Magdalena made an herbal broth that the men sipped morosely. Simon yearned for a cup of coffee, but Magdalena had refused to serve him the stimulating beverage. In his present condition, she said, a calming herbal drink would be just the right thing for him. In general, Magdalena seemed sullen and uncommunicative, and Simon had the feeling that she also refused him the coffee because he had traveled to Steingaden with Benedikta. At some point, when he touched her skirt, she retreated to the stove and avoided looking him in the eye.
Both the hangman and the physician had bandages on their foreheads. Jakob Kuisl had a bandaged hand as well, but that didn’t keep him from holding a cup in one hand and a smoking pipe in the other. He told Simon briefly about being attacked in the crypt, and now they were discussing what to do next.

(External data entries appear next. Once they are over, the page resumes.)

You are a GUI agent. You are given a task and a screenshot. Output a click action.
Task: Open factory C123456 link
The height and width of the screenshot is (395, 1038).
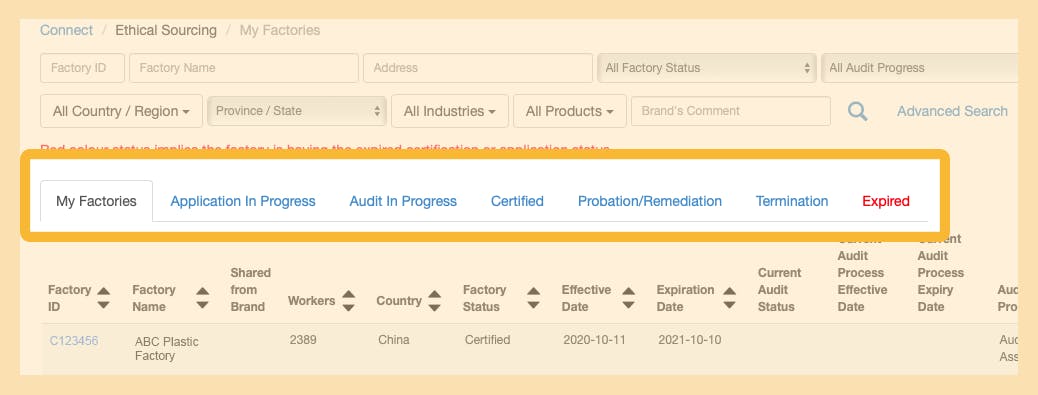coord(74,341)
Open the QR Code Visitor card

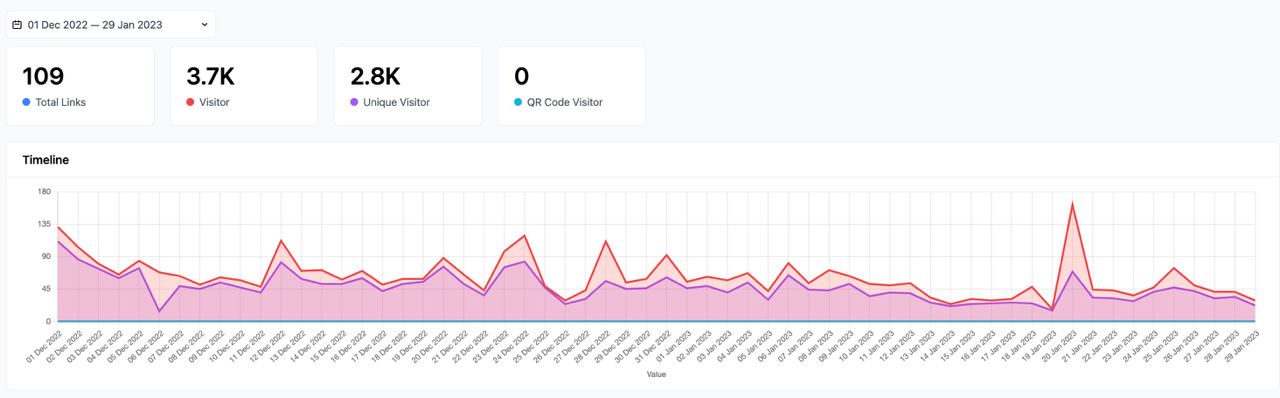(x=572, y=86)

“Let’s summarize what we know, again,” Simon began. “In the crypt under the Saint Lawrence Church are the bones of a Knight Templar; that’s at least what we can assume from reading the inscription on the sarcophagus.” He slurped listlessly on his herbal brew before continuing. “The church itself once belonged to the Knights Templar many years ago before the latter sold it to the Premonstratensians. The seller was a certain Friedrich Wildgraf, the local master of the Order of the Knights Templar in the German Empire. Benedikta assumes-”
“Oh, just stop already with this Benedikta!” Magdalena interrupted angrily. “Maybe you weren’t really in Steingaden until noon today; maybe you were making love in some stable, then showed up here holding hands this morning, and the whole story about the robbers is one big cock-and-bull story-”
“Be quiet, Magdalena, and stop talking such nonsense. Help us figure this out; that would be more helpful.”
Her father’s voice was calm and composed, but Magdalena knew she couldn’t take this much further. She and Simon had already had a heated argument earlier in the afternoon, and Simon had assured her that nothing had happened between him and Benedikta. But the way he looked down when he spoke to her made her fear the worst.
“Maybe the remains in the crypt belong to this Friedrich Wildgraf,” she suggested.